═══ Document excerpt

Will the recent positive trend continue leading up to its next earnings release, or is Hancock Whitney due for a pullback? Before we dive into how investors and analysts have reacted as of late, let's take a quick look at the most recent earnings report in order to get a better handle on the important drivers.
Hancock Whitney’s third-quarter 2019 adjusted earnings per share of $1.03 beat the Zacks Consensus Estimate of $1.01. The bottom line was 2% higher than the year-ago quarter’s reported figure.
Higher net revenues, loan growth, rise in deposit balance and the MidSouth Bancorp acquisition were driving factors. However, higher expenses, lower interest rates and increase in provision for loan losses acted as headwinds.
Results excluded certain non-operating expenses related to acquisitions completed during the period. After considering these charges, net income was $67.8 million or 77 cents per share, down from the $83.9 million or 96 cents per share in the prior-year quarter.
Revenues Up, Expenses Rise
Net revenues were $306.2 million, up 5.7% year over year. The figure, however, missed the Zacks Consensus Estimate of $308.0 million.
Net interest income on tax equivalent basis grew 3.8% year over year to $226.6 million. Net interest margin, on a tax-equivalent basis, was 3.41%, up 5 basis points (bps).
Non-interest income totaled $83.2 million, indicating 10.2% improvement from the year-ago quarter. Increase in all fee income components except trust fees led to this upside.
Total operating expenses flared up 17.9% year over year to $213.6 million. This upswing resulted from rise in all cost components except amortization of intangibles expenses.
As of Sep 30, 2019, total loans were $21 billion, up 4.3% from the prior-quarter end. Total deposits grew 4.2% from the previous quarter to $24.2 billion.
Credit Quality: Mixed Bag
Net charge-offs from the non-covered loan portfolio was 0.25% of average total loans, up 11 bps from the year-ago quarter. Further, provision for loan losses surged 80.7% year over year to $12.4 million.
However, total non-performing assets decreased 19.6% to $314.7 million.

══════
═══ Data excerpt

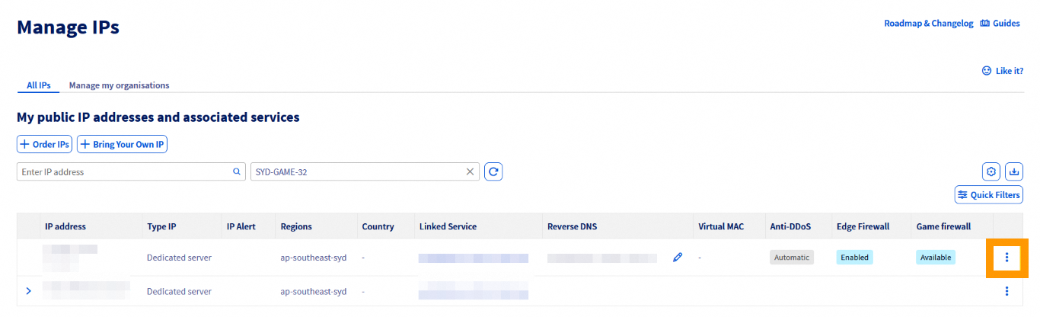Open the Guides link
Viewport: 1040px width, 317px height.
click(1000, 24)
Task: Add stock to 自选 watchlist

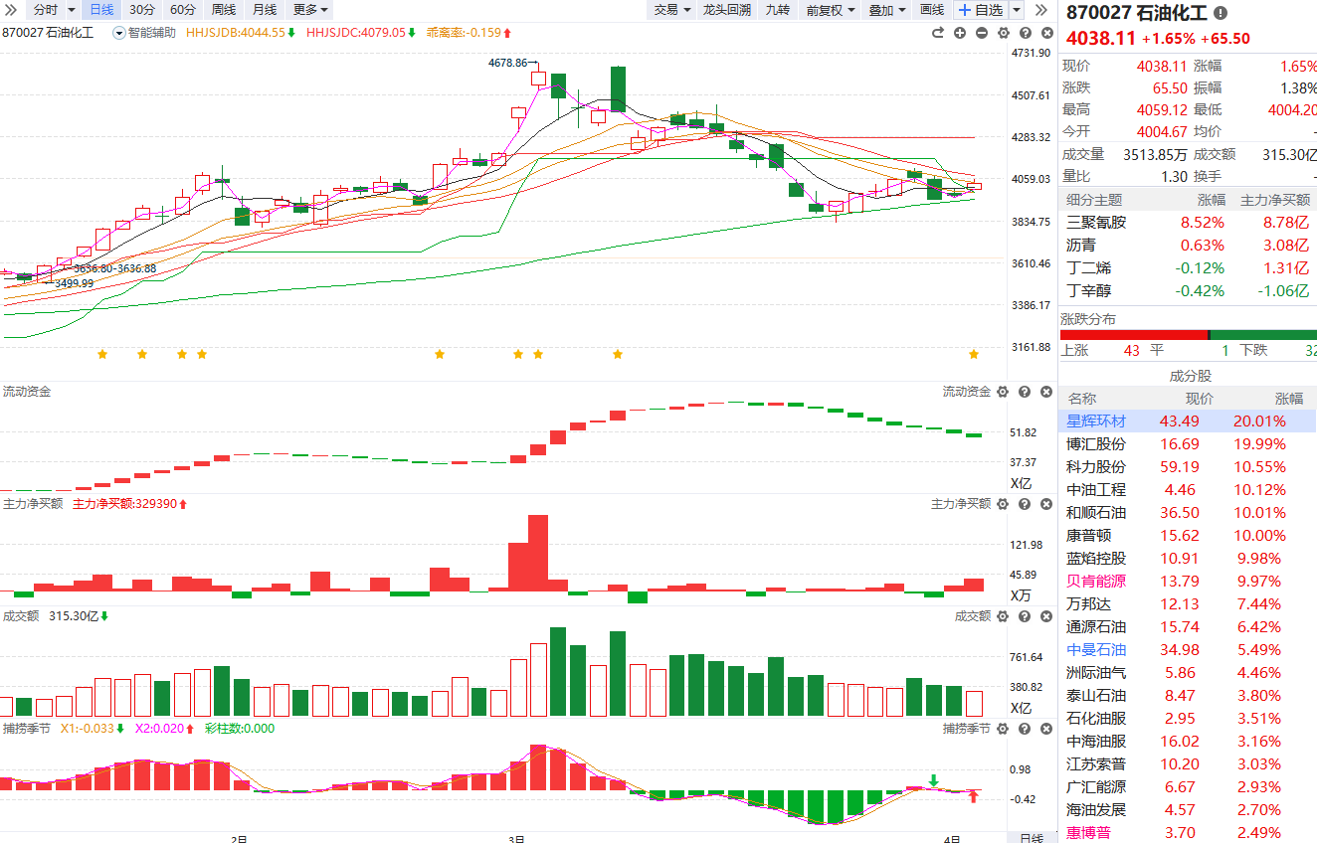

══════

To do:
(1) Which driving factors behind the third-quarter 2019 results does the Hancock Whitney earnings article name?
(2) How would you put this sentence from the Hancock Whitney earnings article into Spanish: "Total deposits grew 4.2% from the previous quarter to $24.2 billion."
The data above has no connection to the Hancock Whitney earnings article.

Answer set:
(1)
- Higher net revenues
- Loan growth
- Rise in deposit balance
- The MidSouth Bancorp acquisition

(2) Los depósitos totales crecieron un 4,2 % con respecto al trimestre anterior, hasta 24.200 millones de dólares.